How To Tell if a Data Modeler is a Real Data Modeler
Hanabal Khaing
Senior Enterprise Data Modeler, Data Gov, CDO, CTO, Law & BRD to Multidimensional legal compliance real-time anti-fraud ERP Data Model, 60 SKILLSETS, $53,000,000+ annual, Bank/F500/Gov/AI Data fix $4 BILLION Min Deposit
The job title "Enterprise Data Modeler" is counter intuitive. Data Modelers do not "model data." In fact, one should hire a data modeler before the data exists to make sure it is collected properly, stored in the correct format according to business rules, and is trustworthy. Data modelers create, or model, the structure that holds the data based on documented business requirements, then generate up to 90 percent of the code required for applications, including cluster, scalability, and high availability capabilities at the code and database level.
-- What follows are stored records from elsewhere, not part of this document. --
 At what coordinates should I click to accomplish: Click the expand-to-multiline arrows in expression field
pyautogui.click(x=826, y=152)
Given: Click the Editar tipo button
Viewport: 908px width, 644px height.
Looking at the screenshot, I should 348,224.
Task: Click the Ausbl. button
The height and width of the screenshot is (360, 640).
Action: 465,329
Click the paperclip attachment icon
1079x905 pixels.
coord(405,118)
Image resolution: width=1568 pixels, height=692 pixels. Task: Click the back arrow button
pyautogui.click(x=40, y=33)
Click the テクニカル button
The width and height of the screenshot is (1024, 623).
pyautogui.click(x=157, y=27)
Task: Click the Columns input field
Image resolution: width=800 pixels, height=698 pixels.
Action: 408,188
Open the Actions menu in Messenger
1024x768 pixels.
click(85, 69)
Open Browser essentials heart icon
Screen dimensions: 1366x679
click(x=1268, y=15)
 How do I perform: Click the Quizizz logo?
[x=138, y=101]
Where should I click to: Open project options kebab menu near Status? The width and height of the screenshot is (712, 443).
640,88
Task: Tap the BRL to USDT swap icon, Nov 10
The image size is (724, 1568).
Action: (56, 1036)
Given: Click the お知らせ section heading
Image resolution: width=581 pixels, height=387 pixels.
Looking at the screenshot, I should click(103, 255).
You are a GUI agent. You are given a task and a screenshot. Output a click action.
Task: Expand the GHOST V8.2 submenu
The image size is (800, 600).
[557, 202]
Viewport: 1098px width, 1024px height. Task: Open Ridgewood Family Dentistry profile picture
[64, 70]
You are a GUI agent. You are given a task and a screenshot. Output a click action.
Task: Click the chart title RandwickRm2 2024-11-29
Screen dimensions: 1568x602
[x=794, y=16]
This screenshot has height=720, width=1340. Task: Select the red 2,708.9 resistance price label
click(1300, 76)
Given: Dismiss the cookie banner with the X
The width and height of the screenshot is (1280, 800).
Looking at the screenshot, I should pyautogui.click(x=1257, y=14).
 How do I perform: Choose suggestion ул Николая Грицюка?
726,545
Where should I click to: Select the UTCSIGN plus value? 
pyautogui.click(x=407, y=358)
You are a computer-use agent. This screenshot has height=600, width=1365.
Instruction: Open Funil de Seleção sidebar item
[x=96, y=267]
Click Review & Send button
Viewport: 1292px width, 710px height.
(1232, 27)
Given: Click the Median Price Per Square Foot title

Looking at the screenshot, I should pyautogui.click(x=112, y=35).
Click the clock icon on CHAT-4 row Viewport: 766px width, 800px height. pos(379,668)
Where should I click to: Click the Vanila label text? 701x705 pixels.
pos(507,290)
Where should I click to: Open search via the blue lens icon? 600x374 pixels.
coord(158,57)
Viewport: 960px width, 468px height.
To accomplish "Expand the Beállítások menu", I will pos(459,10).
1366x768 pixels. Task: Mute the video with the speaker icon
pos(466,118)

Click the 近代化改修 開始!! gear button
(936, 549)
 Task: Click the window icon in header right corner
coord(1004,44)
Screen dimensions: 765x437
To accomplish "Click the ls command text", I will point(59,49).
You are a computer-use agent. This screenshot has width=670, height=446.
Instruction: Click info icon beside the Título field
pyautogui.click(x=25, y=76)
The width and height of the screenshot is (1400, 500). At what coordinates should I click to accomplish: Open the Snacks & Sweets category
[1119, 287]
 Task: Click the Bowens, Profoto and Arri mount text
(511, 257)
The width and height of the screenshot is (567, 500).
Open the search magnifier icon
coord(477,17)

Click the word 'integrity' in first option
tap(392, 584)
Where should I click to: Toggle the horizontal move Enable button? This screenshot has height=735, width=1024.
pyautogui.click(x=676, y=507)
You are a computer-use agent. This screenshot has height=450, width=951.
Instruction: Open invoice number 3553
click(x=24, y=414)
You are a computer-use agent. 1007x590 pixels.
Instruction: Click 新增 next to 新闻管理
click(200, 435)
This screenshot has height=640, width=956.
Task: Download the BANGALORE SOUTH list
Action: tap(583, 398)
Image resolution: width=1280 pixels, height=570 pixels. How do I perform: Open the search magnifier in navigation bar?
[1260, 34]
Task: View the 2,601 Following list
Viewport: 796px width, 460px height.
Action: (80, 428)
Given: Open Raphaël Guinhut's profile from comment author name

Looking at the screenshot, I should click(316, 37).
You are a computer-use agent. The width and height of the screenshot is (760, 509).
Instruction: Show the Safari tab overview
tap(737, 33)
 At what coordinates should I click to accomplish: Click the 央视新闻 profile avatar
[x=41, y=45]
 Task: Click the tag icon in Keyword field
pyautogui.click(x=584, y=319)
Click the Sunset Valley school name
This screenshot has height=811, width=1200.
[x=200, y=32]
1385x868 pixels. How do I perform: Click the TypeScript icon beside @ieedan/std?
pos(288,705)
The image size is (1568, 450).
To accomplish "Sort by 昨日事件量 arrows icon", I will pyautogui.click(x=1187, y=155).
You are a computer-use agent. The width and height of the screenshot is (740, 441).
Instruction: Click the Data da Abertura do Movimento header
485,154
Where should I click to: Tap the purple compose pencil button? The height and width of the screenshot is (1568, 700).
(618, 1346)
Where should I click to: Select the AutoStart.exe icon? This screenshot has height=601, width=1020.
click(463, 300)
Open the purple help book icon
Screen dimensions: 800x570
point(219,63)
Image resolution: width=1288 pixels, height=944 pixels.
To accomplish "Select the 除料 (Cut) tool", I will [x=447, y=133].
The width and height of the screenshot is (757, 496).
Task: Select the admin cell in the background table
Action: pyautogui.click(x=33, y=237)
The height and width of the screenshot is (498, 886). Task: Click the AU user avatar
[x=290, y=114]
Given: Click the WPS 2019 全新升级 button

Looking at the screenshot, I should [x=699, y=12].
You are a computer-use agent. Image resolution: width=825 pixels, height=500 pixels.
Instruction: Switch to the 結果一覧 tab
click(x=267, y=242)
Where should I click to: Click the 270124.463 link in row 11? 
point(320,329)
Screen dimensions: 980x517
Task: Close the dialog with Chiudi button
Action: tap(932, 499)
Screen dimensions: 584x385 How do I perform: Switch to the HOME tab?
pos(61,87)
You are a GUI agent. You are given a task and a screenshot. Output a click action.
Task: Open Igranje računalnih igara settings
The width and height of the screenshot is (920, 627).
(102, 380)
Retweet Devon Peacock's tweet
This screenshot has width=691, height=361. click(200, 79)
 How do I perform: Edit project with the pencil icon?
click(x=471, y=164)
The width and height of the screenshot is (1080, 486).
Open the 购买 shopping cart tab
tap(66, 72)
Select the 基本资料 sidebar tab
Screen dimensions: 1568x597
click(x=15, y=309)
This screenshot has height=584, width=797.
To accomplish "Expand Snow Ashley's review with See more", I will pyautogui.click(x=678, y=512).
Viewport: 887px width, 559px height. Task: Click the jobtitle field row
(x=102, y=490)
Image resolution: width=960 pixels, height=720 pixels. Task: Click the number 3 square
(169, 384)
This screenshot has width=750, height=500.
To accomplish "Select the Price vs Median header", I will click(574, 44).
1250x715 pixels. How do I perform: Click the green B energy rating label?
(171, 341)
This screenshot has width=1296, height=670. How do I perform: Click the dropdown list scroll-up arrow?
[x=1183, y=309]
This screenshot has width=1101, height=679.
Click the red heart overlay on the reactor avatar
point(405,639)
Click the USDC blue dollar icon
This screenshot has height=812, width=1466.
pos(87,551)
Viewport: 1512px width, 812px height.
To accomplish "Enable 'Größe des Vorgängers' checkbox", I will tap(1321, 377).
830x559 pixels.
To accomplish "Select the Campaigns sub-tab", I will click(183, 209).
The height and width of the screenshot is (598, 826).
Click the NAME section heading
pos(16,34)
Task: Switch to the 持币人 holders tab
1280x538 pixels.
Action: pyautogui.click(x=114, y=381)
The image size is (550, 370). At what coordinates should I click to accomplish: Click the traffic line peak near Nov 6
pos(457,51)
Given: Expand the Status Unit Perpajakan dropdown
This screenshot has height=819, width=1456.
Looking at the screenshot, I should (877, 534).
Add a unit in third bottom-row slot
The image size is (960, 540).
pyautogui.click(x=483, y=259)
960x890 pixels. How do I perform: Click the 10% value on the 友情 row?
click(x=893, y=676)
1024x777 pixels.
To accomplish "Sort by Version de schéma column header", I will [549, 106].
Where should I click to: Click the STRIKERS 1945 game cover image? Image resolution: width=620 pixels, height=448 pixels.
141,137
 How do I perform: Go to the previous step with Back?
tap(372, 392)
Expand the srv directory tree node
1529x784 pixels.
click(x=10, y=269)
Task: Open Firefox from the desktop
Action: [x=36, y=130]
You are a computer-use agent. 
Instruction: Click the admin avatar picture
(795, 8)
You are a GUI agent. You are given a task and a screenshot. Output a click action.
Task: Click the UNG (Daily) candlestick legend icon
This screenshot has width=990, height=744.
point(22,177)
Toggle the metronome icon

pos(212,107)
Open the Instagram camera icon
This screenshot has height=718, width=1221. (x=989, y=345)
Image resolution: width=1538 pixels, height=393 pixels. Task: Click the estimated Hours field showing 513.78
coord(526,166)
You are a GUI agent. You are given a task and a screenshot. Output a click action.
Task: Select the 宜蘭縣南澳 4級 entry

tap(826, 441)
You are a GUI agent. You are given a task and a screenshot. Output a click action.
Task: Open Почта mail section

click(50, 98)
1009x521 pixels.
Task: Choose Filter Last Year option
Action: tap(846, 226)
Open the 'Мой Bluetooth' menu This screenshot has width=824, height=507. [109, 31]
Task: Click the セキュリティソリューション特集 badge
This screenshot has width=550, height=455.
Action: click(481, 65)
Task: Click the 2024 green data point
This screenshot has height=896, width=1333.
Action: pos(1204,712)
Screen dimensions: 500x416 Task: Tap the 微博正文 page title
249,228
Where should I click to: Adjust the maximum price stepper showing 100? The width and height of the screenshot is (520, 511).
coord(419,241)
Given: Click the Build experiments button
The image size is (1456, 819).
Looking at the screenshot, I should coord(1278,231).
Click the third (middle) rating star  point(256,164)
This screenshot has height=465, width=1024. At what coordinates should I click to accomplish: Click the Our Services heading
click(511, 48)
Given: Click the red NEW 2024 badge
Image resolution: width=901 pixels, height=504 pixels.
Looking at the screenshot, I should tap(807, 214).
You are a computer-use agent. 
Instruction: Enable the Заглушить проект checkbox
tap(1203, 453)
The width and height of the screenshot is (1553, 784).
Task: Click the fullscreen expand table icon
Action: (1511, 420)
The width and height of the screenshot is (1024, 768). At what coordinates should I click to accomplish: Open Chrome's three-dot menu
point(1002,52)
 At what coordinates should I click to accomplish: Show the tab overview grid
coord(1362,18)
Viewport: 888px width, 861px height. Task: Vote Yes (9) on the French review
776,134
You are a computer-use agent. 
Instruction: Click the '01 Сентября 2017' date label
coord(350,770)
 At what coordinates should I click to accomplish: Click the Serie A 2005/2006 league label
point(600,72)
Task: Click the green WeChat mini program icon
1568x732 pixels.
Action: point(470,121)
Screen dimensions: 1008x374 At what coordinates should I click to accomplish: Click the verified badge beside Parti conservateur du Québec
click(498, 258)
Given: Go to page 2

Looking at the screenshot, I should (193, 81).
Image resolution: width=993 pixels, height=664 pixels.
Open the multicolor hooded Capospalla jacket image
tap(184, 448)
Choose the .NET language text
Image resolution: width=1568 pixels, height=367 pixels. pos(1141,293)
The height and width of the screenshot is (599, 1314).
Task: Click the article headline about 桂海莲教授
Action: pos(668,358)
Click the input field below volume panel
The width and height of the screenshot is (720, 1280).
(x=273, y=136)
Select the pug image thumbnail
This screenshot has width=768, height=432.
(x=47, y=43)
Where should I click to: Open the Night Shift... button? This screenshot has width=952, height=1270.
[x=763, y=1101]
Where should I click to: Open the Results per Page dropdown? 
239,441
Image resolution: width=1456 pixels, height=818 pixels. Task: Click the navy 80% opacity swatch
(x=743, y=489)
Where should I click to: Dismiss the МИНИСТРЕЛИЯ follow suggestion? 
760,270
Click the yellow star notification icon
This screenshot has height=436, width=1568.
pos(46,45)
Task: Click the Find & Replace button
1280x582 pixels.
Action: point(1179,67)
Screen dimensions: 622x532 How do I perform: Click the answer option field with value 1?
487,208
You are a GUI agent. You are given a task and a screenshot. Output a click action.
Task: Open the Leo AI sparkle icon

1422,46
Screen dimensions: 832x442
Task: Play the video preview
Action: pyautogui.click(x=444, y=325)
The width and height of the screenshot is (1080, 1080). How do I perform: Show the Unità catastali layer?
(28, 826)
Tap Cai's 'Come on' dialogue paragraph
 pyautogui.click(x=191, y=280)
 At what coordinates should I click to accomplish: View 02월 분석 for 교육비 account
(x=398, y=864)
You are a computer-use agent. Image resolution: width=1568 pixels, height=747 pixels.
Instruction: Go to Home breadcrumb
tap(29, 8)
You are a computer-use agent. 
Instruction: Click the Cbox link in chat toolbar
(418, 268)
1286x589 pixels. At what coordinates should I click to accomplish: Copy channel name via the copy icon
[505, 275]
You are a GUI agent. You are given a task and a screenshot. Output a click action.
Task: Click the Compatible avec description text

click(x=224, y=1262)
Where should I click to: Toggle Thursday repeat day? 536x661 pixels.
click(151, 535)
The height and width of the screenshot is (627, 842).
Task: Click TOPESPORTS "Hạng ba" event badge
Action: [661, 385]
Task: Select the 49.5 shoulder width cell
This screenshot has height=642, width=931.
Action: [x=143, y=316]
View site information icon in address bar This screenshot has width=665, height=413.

Professional data models are also encryption and security ready.
Unfortunately, the vast majority of people claiming to be data modelers are not real data modelers and do not possesses the 36 to 50+ skill sets of an actual data modeler. Most do not bother to learn data modeling because it is time consuming and can take as many as 15 years of on the job experience and training to learn. Because it is so time consuming, there is no degree that teaches the full set of skills for data modeling. One could get a PHD faster than one could learn data modeling.
A single ERP data model can take five to eight years or longer to complete depending on the business requirements and complexity. Most students in their early teens and twenties hear the word "years" and run in the opposite direction. Most people in IT do not have the patience of a data modeler and very few can execute a five-year or longer project.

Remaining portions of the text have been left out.